▸ Task to carry out:
For this exercise, reproduce the entries below exactly, but only from the line containing "Tap the OMIM Genes label (108, 187)" through the line containing "Select the RepeatMasker", both included.

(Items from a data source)
<<<<
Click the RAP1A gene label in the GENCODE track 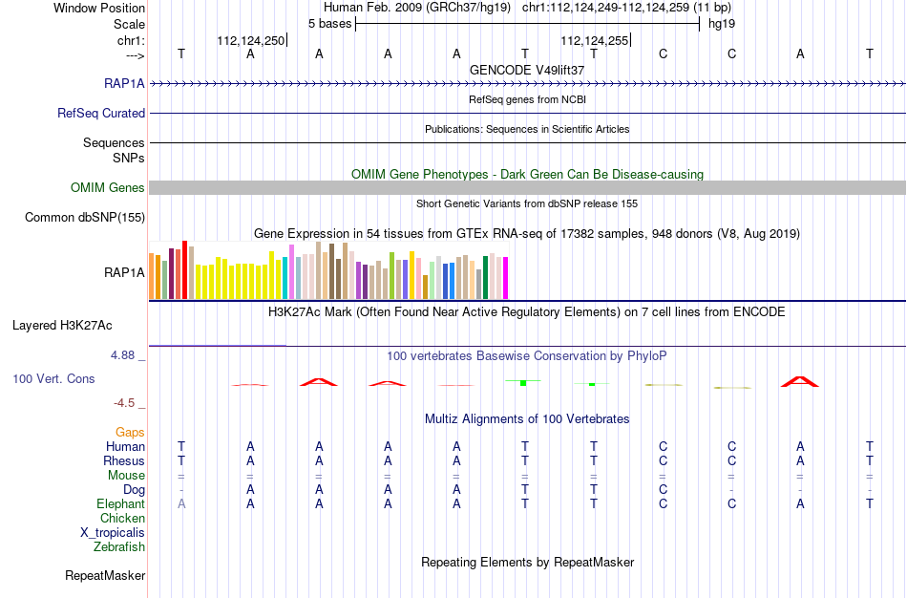(124, 83)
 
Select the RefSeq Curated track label (101, 113)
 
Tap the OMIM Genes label (108, 187)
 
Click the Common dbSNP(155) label (85, 217)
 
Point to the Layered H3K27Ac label (62, 326)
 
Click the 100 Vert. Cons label (53, 378)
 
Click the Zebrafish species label (119, 546)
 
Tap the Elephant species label (120, 503)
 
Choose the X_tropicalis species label (113, 533)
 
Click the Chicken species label (122, 518)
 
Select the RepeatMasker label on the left (105, 575)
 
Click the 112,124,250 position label (251, 40)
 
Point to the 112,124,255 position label (594, 40)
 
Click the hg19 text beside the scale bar (722, 24)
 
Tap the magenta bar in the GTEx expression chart (506, 278)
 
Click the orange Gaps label (130, 433)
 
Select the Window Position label (99, 8)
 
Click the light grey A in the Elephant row (181, 503)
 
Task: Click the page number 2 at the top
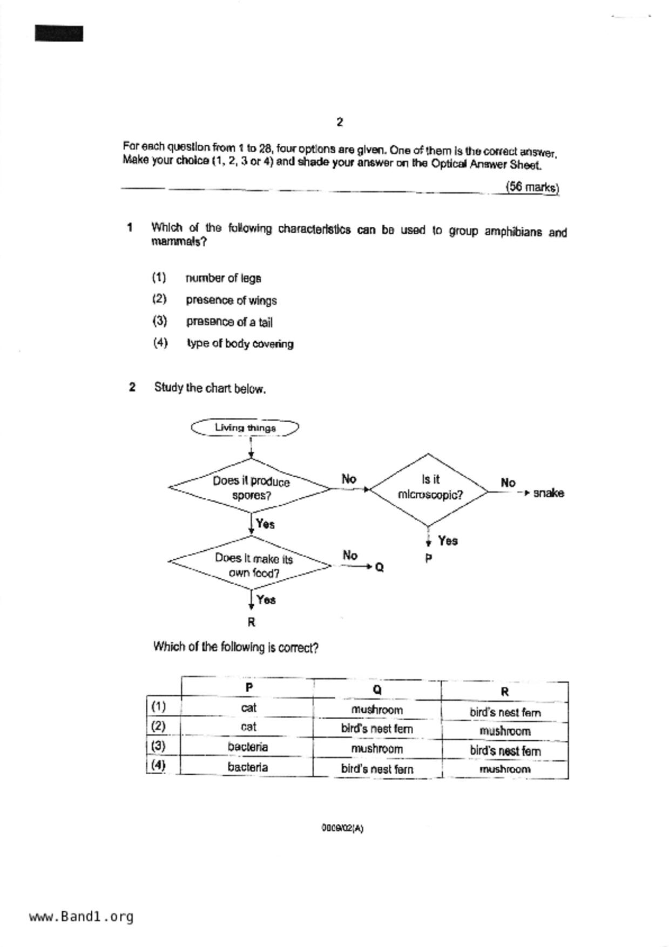[339, 122]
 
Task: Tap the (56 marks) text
[532, 187]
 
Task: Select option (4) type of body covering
[240, 343]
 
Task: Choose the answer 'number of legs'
[223, 278]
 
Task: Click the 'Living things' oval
[245, 428]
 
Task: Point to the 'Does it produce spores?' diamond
[251, 488]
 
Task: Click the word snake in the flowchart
[548, 493]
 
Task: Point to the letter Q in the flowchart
[379, 567]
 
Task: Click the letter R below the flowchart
[251, 622]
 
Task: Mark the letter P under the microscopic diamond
[429, 558]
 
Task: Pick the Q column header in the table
[377, 689]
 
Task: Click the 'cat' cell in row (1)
[248, 708]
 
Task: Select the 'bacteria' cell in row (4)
[247, 767]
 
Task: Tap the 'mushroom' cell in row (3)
[377, 749]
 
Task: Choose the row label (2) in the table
[158, 726]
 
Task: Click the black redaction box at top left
[59, 33]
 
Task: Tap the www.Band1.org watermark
[81, 916]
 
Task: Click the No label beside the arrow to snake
[508, 483]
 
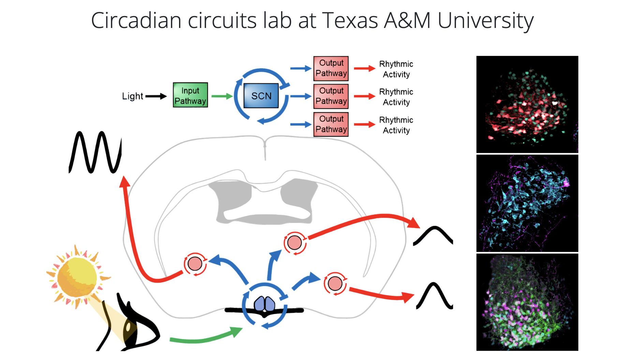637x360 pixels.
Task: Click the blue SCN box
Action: click(261, 96)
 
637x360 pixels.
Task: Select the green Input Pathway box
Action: click(190, 95)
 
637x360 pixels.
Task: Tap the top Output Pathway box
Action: click(331, 68)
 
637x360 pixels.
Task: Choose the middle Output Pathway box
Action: click(331, 96)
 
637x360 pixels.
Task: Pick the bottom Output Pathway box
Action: click(331, 124)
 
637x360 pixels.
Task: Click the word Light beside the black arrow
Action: click(132, 96)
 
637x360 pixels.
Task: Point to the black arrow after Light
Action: click(156, 96)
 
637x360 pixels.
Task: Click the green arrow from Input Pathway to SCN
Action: click(222, 96)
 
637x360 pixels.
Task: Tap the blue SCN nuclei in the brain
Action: click(265, 304)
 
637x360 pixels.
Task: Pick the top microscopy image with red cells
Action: click(527, 104)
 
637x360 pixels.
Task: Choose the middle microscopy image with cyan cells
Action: click(527, 203)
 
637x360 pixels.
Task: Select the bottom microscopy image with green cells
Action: click(527, 302)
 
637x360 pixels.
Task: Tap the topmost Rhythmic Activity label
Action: click(396, 69)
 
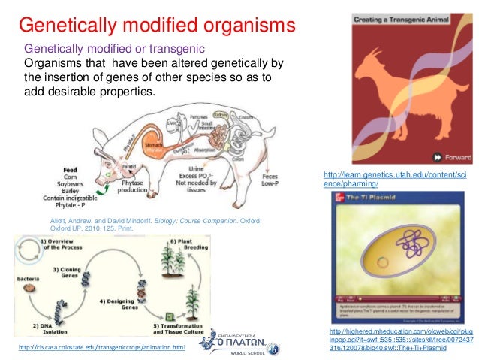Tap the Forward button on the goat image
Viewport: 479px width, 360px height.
tap(450, 156)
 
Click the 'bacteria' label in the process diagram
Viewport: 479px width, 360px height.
tap(29, 278)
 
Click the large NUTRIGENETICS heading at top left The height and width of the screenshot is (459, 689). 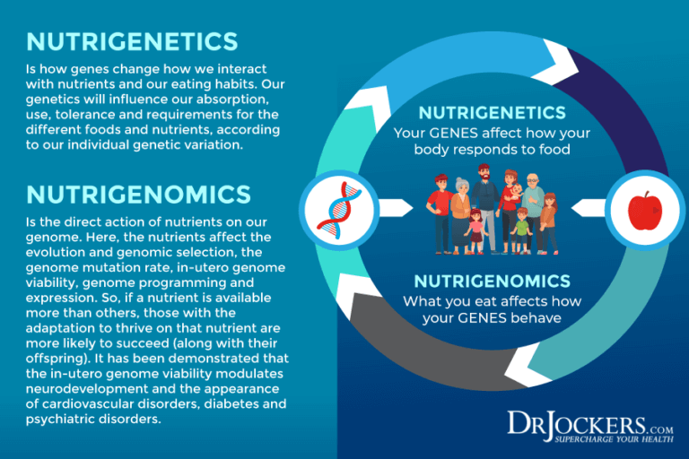[x=132, y=41]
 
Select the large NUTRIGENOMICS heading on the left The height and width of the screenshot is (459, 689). [x=138, y=194]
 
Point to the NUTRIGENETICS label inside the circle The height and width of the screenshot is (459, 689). [x=492, y=113]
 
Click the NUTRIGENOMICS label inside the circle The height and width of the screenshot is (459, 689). [x=493, y=281]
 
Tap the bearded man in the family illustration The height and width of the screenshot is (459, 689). [x=484, y=199]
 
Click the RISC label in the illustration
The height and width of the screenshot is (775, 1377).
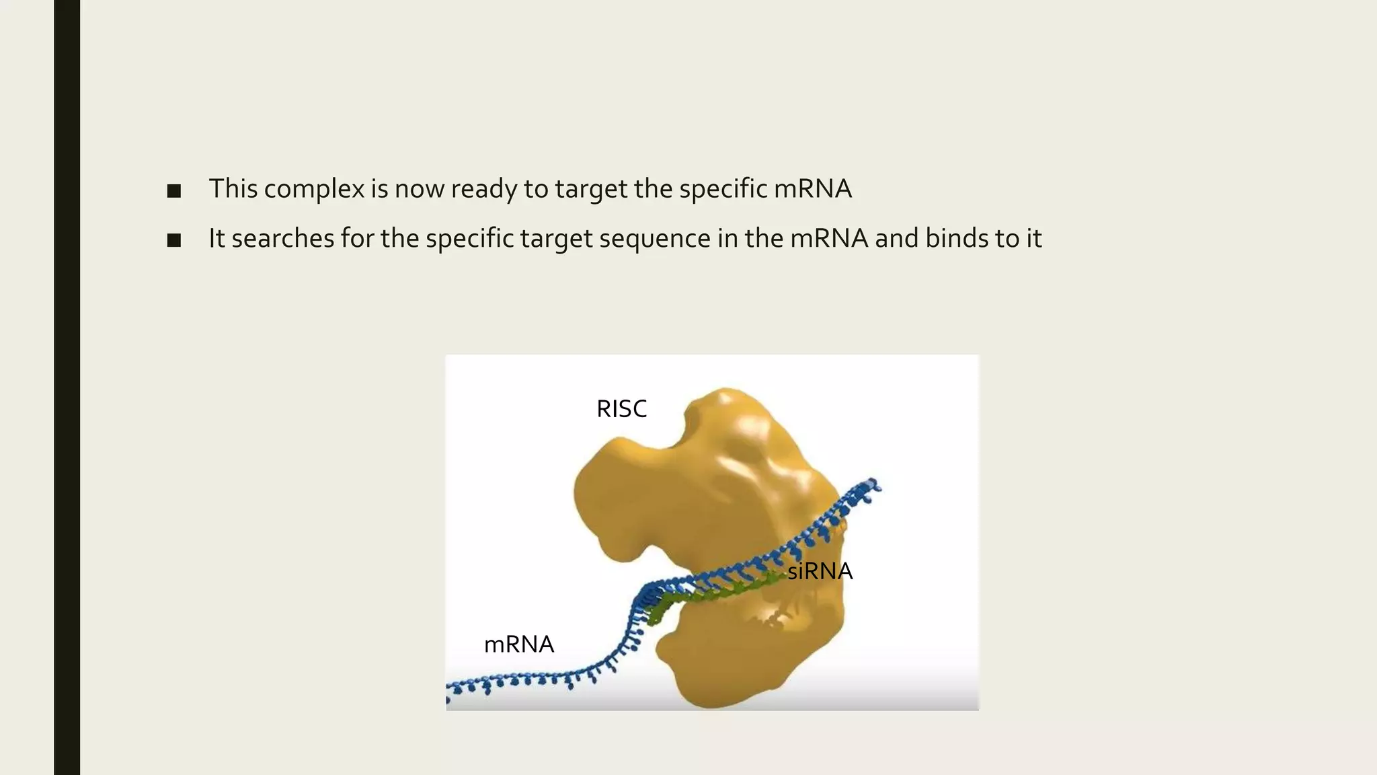point(621,409)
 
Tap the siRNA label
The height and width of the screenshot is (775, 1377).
point(820,571)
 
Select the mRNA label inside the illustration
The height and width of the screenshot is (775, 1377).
point(519,644)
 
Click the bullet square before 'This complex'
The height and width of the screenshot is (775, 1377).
point(174,191)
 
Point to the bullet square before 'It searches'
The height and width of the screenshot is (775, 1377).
point(174,240)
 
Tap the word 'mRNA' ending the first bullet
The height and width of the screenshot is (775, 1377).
point(812,189)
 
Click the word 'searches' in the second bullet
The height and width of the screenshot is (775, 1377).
point(282,239)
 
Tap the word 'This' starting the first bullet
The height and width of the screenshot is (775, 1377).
point(233,189)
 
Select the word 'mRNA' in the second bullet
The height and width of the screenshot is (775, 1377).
point(828,239)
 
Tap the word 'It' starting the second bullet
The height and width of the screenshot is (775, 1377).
point(216,239)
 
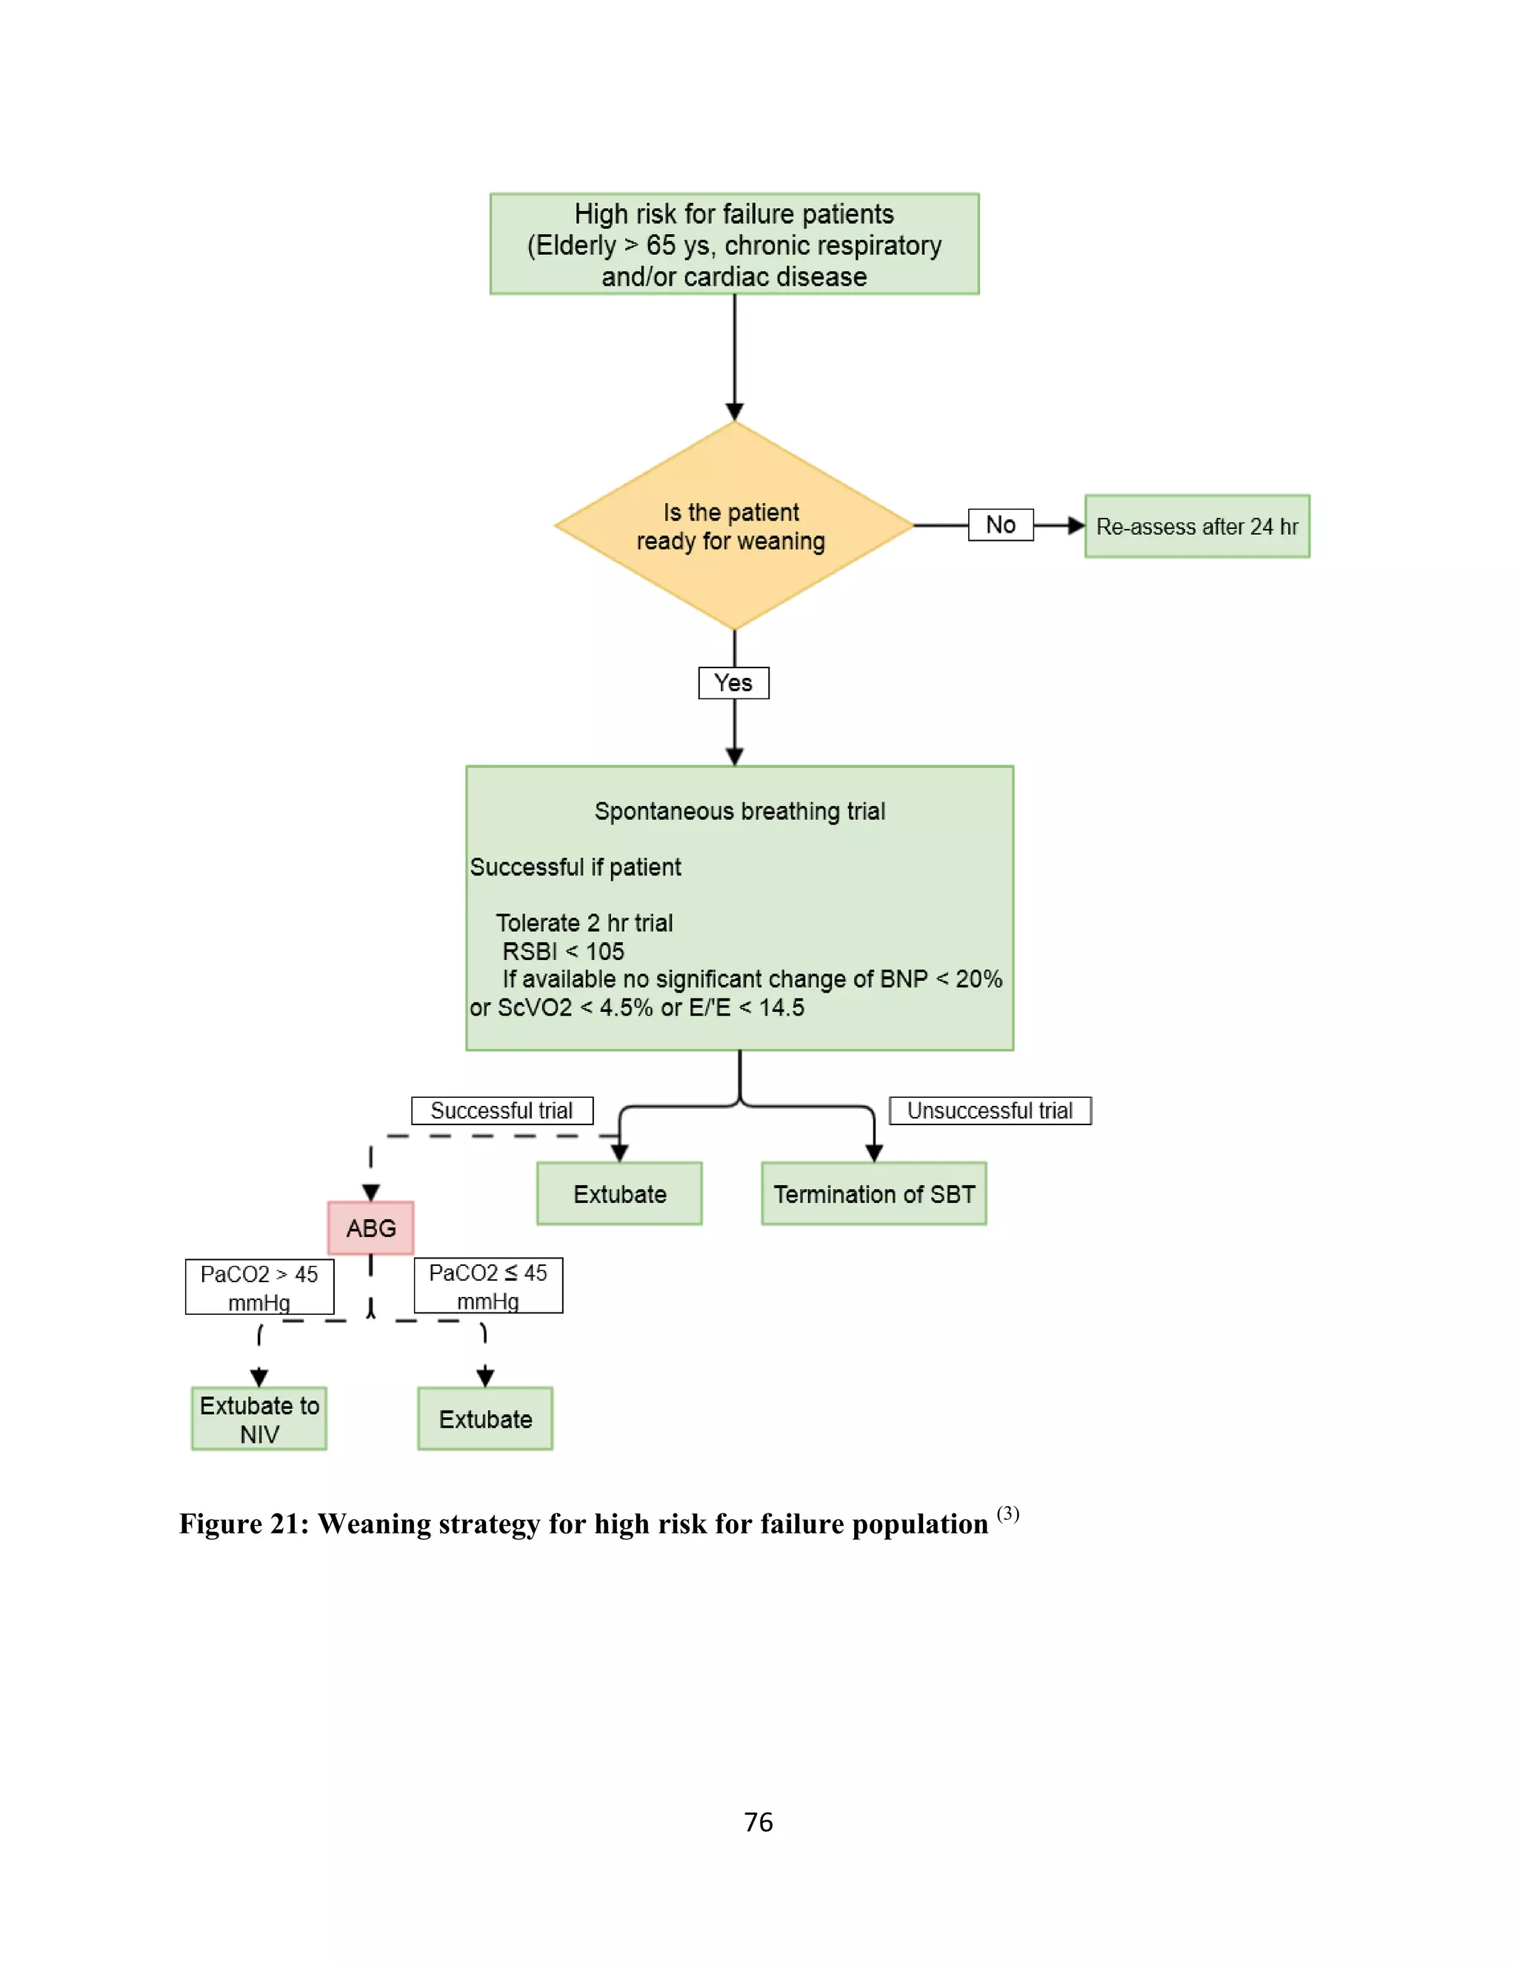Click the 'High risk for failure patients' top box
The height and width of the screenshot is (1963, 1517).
(x=733, y=244)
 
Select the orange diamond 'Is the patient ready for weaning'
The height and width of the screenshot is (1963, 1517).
(x=733, y=526)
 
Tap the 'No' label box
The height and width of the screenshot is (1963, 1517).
(x=1000, y=525)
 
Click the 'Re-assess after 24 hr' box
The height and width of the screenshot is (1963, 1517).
(x=1196, y=527)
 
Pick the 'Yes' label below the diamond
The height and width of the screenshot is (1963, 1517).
(x=733, y=683)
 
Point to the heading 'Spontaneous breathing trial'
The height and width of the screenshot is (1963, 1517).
(x=739, y=812)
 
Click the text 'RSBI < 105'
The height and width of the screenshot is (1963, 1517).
(x=563, y=951)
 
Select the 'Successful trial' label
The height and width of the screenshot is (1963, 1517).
(x=501, y=1111)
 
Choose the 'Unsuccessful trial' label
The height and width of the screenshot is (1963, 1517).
(x=990, y=1111)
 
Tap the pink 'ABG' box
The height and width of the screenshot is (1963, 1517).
(x=370, y=1227)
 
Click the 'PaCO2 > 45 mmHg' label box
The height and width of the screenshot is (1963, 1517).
(x=259, y=1287)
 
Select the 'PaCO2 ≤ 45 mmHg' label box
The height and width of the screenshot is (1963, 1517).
(x=488, y=1286)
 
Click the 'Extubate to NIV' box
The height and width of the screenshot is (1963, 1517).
(x=259, y=1419)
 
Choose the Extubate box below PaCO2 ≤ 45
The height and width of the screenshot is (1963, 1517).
(x=484, y=1419)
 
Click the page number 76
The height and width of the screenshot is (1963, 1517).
(x=758, y=1822)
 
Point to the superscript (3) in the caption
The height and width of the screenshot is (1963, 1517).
(x=1007, y=1513)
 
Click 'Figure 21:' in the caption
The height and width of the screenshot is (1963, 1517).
(x=244, y=1524)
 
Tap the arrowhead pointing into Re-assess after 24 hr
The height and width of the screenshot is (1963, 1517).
(x=1076, y=526)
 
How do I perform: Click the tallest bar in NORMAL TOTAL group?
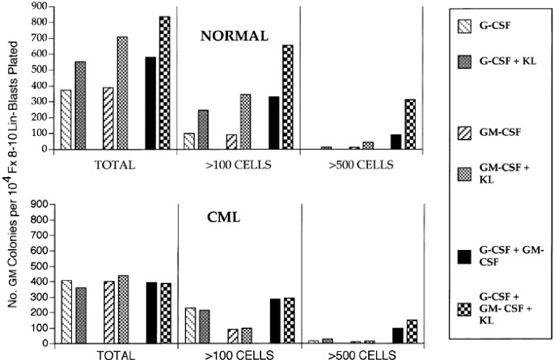[x=165, y=83]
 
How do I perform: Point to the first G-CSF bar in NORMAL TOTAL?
[x=66, y=119]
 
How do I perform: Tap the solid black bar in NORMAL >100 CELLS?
[x=274, y=122]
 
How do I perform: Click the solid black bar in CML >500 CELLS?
[x=397, y=335]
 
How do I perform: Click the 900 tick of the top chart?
[x=36, y=6]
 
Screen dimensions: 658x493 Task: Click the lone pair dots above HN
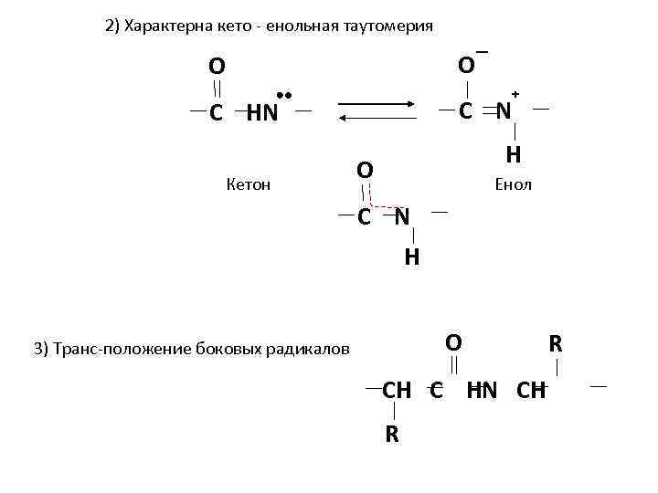(x=283, y=95)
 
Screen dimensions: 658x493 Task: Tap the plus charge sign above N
(x=515, y=94)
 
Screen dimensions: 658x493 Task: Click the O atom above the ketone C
(x=217, y=67)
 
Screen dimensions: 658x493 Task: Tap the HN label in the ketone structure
(x=262, y=114)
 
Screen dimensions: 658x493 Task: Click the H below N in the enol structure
(x=514, y=155)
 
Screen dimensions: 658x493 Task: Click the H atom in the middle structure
(x=412, y=257)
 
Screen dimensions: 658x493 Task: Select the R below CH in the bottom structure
(x=391, y=434)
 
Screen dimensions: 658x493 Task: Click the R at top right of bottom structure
(x=556, y=344)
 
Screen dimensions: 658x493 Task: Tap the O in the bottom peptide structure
(x=453, y=342)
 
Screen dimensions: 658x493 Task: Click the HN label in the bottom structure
(x=483, y=391)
>>>>
▸ Solution for this task:
Tap the OMIM Genes label (108, 187)
 
Click the Common dbSNP(155) label (85, 217)
 
Point to the Layered H3K27Ac label (62, 326)
 
Click the 100 Vert. Cons label (53, 378)
 
Click the Zebrafish species label (119, 546)
 
Tap the Elephant species label (120, 503)
 
Choose the X_tropicalis species label (113, 533)
 
Click the Chicken species label (122, 518)
 
Select the RepeatMasker label on the left (105, 575)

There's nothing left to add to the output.